• TASK OBJECTIVE:
Rewrite everything from the line with "Conditions (480, 788)" down to the line with "À propos de nous (342, 788)", putting "Page d'accueil" in place of "Accueil" and changing nothing else.

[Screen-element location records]

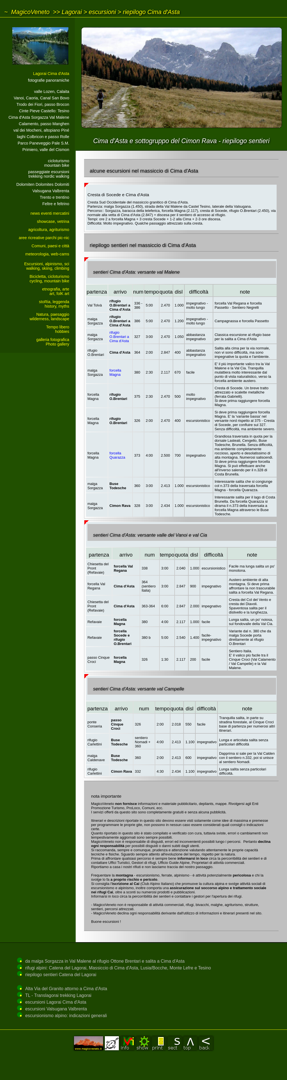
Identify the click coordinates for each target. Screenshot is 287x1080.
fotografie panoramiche (48, 80)
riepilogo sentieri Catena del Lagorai (60, 974)
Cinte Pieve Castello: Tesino (44, 111)
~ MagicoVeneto (27, 11)
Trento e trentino (54, 197)
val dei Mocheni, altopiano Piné (41, 130)
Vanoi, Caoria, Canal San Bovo (41, 98)
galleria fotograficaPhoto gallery (52, 341)
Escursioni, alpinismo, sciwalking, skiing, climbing (46, 266)
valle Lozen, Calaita (51, 91)
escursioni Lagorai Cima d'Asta (55, 1002)
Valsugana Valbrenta (51, 191)
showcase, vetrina (53, 221)
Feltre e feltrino (55, 204)
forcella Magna (115, 372)
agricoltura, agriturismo (48, 229)
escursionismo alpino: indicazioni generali (66, 1015)
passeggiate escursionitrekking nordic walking (48, 174)
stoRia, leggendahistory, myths (54, 303)
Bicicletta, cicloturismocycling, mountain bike (49, 278)
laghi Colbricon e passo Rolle (43, 136)
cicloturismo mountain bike (56, 163)
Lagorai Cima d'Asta (51, 73)
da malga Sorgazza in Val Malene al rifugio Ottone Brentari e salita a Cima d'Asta (104, 961)
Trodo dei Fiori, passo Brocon (43, 104)
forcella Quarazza (117, 455)
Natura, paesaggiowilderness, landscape (49, 316)
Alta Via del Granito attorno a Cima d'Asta (66, 988)
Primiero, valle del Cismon (45, 149)
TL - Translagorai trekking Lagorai (58, 995)
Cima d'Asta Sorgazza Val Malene (38, 117)
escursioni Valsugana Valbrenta (56, 1008)
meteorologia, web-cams (47, 254)
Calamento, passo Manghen (44, 124)
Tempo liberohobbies (57, 329)
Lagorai (72, 11)
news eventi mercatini (50, 213)
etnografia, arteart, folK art (55, 291)
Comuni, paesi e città (50, 246)
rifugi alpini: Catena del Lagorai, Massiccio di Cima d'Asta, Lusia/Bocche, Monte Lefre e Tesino (118, 967)
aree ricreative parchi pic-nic (44, 237)
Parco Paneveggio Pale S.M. (43, 143)
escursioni (102, 11)
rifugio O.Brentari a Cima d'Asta (119, 336)
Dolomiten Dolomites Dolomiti (42, 184)
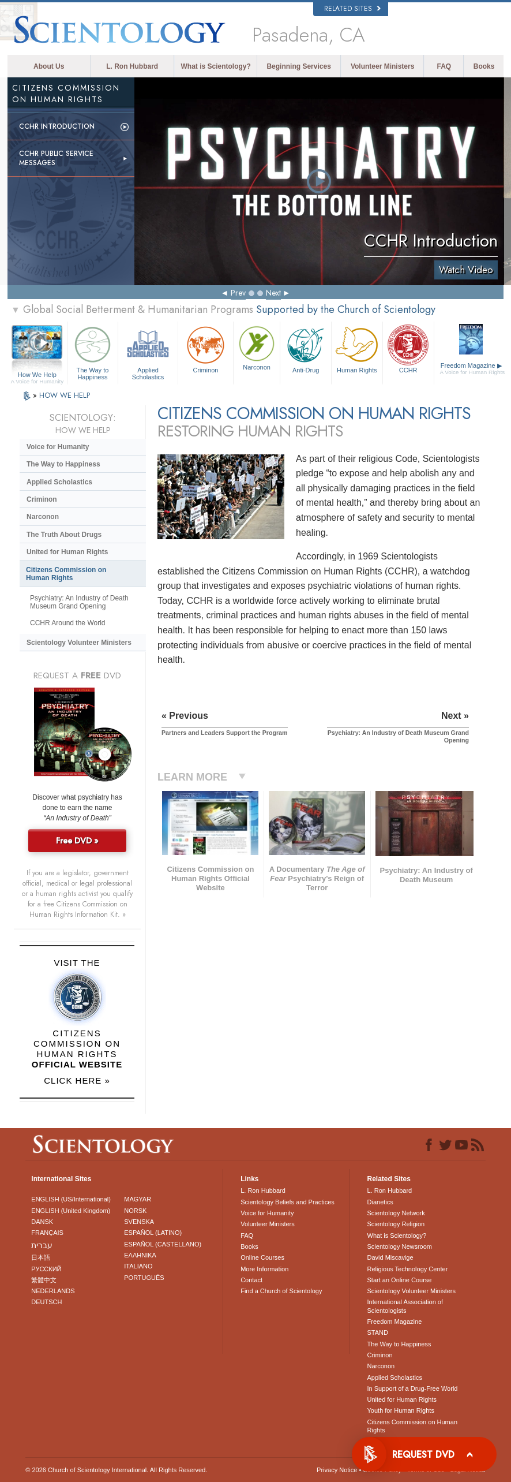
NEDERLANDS (52, 1290)
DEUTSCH (46, 1301)
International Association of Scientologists (405, 1305)
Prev (238, 292)
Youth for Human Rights (400, 1410)
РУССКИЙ (46, 1269)
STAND (377, 1332)
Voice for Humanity (58, 447)
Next (273, 292)
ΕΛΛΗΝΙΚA (140, 1255)
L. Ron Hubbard (132, 66)
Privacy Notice (337, 1469)
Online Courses (262, 1257)
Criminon (205, 348)
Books (484, 66)
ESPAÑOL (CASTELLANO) (162, 1244)
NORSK (135, 1210)
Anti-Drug (305, 348)
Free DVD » (77, 840)
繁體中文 (44, 1279)
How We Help (37, 375)
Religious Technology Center (407, 1269)
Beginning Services (298, 66)
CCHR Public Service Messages (56, 158)
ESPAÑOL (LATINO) (153, 1232)
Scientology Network (396, 1213)
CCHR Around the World (68, 623)
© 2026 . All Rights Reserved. (116, 1469)
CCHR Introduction (57, 126)
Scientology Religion (396, 1223)
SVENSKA (139, 1221)
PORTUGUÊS (144, 1277)
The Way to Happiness (92, 351)
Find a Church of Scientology (281, 1290)
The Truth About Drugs (64, 535)
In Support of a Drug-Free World (412, 1388)
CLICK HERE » (77, 1080)
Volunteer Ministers (382, 66)
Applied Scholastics (148, 351)
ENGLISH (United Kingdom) (70, 1210)
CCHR (408, 348)
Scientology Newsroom (400, 1246)
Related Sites (352, 8)
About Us (48, 66)
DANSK (42, 1221)
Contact (251, 1279)
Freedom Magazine (472, 369)
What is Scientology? (216, 66)
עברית (41, 1245)
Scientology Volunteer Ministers (79, 643)
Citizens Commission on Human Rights (66, 574)
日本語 (40, 1257)
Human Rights (357, 348)
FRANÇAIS (47, 1232)
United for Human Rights (67, 552)
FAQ (444, 66)
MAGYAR (137, 1199)
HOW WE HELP (64, 395)
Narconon (256, 347)
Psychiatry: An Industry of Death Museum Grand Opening (79, 602)
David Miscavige (390, 1257)
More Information (264, 1269)
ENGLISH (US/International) (71, 1199)
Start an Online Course (399, 1279)
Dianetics (380, 1202)
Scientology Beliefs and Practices (288, 1202)
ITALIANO (138, 1266)
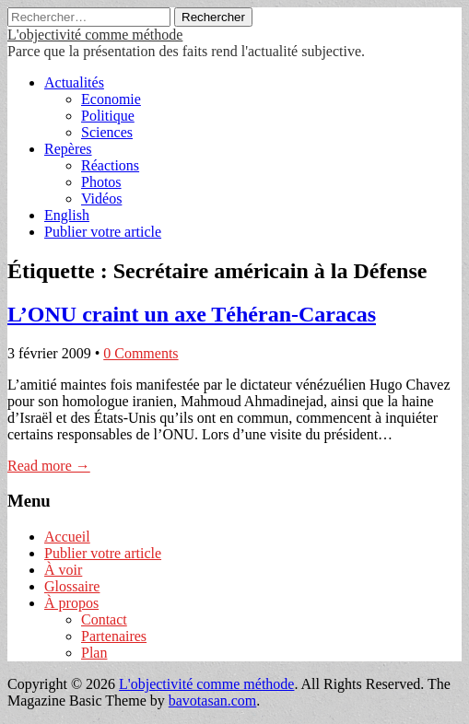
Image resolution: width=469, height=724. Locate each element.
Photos (101, 182)
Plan (94, 652)
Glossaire (72, 586)
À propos (71, 603)
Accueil (67, 536)
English (66, 215)
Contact (104, 619)
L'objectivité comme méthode (94, 34)
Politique (108, 115)
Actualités (74, 82)
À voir (63, 570)
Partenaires (114, 636)
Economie (111, 99)
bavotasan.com (213, 700)
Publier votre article (102, 231)
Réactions (110, 165)
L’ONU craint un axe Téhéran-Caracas (191, 314)
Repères (68, 149)
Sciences (107, 132)
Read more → (48, 465)
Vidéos (101, 198)
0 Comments (140, 353)
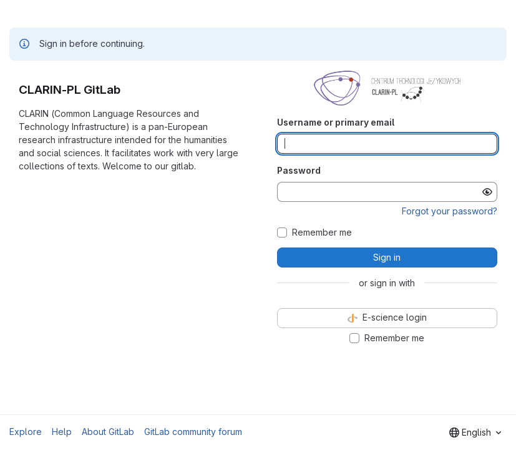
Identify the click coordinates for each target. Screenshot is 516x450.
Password (299, 170)
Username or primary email (335, 122)
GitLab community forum (193, 431)
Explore (25, 431)
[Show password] (487, 192)
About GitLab (108, 431)
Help (62, 431)
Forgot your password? (449, 211)
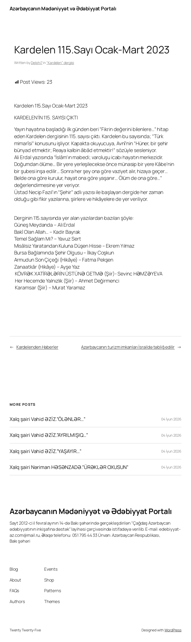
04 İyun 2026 (171, 419)
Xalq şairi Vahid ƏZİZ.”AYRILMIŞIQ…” (49, 435)
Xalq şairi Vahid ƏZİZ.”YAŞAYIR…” (45, 451)
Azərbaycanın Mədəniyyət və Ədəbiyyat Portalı (63, 8)
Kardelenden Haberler (37, 347)
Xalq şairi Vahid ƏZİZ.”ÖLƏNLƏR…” (47, 419)
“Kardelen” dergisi (60, 62)
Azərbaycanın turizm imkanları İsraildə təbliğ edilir (128, 347)
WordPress (172, 630)
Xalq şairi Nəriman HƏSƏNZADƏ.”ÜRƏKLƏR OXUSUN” (69, 467)
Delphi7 (36, 62)
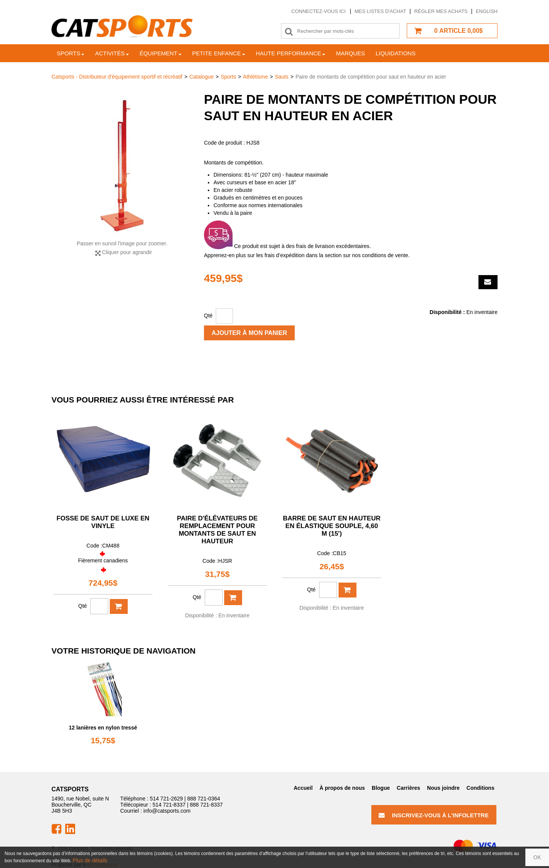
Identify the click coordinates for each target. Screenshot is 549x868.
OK (537, 857)
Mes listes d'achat (380, 11)
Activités (112, 53)
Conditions (480, 788)
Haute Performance (291, 53)
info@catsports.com (167, 811)
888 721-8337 (206, 805)
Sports (70, 53)
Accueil (303, 788)
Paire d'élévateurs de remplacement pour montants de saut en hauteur (217, 530)
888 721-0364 (203, 799)
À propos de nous (342, 788)
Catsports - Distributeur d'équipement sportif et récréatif (117, 77)
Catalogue (201, 77)
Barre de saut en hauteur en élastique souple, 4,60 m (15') (331, 526)
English (487, 11)
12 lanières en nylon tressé (103, 728)
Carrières (409, 788)
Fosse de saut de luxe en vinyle (102, 522)
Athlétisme (255, 77)
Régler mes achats (441, 11)
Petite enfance (218, 53)
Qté (208, 315)
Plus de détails (90, 860)
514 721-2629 (166, 799)
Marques (350, 53)
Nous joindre (443, 788)
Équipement (160, 53)
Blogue (381, 788)
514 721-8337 (168, 805)
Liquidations (396, 53)
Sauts (282, 77)
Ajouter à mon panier (249, 333)
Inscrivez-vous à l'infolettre (434, 815)
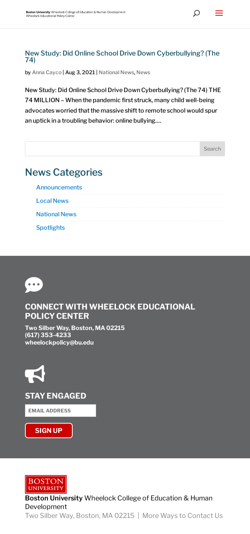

• SOLUTION FOR THIS PROBLEM:
Conditions (480, 788)
Haute Performance (291, 53)
info@catsports.com (167, 811)
888 721-8337 (206, 805)
Sports (70, 53)
Page d'accueil (303, 788)
Paire d'élévateurs de remplacement pour montants de saut en hauteur (217, 530)
888 721-0364 (203, 799)
À propos de nous (342, 788)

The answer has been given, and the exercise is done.